[268] Cf. methods of fishing of North American Indians, Jesuit Relations, vi, pp. 309-311, liv, pp. 131, 306-307.
[269] A species of fish in the Mediterranean, about three pulgadas [inches] long. Its color is silver, lightly specked with black.
[270] The fish now called lawlaw is the dry, salted sardine. The author evidently alludes to the tawilis of Batangas, or to the dilis, which is still smaller, and is used as a staple by the natives.—Rizal.
For information regarding the fishes of the Philippines, see Delgado (ut supra), book v, part iv, pp. 909-943; Gazetteer of the Philippine Islands (ut supra), pp. 171-172; and (with description of methods of fishing) Report of U. S. Philippine Commission, 1900, iii, pp. 319-324.

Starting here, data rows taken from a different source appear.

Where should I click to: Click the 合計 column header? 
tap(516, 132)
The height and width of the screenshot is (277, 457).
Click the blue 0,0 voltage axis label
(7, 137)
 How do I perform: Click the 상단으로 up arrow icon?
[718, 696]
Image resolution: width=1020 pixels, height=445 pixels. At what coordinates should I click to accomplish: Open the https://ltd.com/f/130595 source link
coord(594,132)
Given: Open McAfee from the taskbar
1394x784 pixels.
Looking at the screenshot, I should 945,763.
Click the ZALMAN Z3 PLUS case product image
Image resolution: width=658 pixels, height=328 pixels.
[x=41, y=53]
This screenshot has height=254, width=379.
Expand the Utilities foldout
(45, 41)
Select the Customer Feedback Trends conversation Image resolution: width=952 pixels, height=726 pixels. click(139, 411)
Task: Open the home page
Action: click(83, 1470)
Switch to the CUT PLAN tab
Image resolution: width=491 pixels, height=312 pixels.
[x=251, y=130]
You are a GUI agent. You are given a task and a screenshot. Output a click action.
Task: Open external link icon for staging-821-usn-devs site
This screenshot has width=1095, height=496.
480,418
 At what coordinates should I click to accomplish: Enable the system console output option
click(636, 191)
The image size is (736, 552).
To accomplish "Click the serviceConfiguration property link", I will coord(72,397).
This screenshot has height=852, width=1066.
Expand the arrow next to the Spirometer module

[271] Pahõ. A species of very small mango from one and one-half to five centimeters in its longer diameter. It has a soft pit, and exhales a strong pitchy odor.—Rizal.
[272] A Spanish word signifying a cryptogamous plant; perhaps referring to some species of mushroom.
[273] In Tagál this is kasubhã. It comes from the Sanskrit kasumbha, or Malay kasumba (Pardo de Tavera's El Sanscrito en la lengua tagalog).—Rizal.
This plant is the safflower or bastard saffron (Certhamus tinctorius); its flowers are used in making a red dye.
[274] Not a tree, but a climber. The plants are cultivated by training them about some canes planted in the middle of certain little channels which serve to convey irrigation to the plant twice each day. A plantation of betel—or ikmó, as the Tagáls call it—much resembles a German hop-garden.—Rizal.
[275] This fruit is not that of the betel or buyo, but of the bonga (Tagál buñga), or areca palm.—Rizal.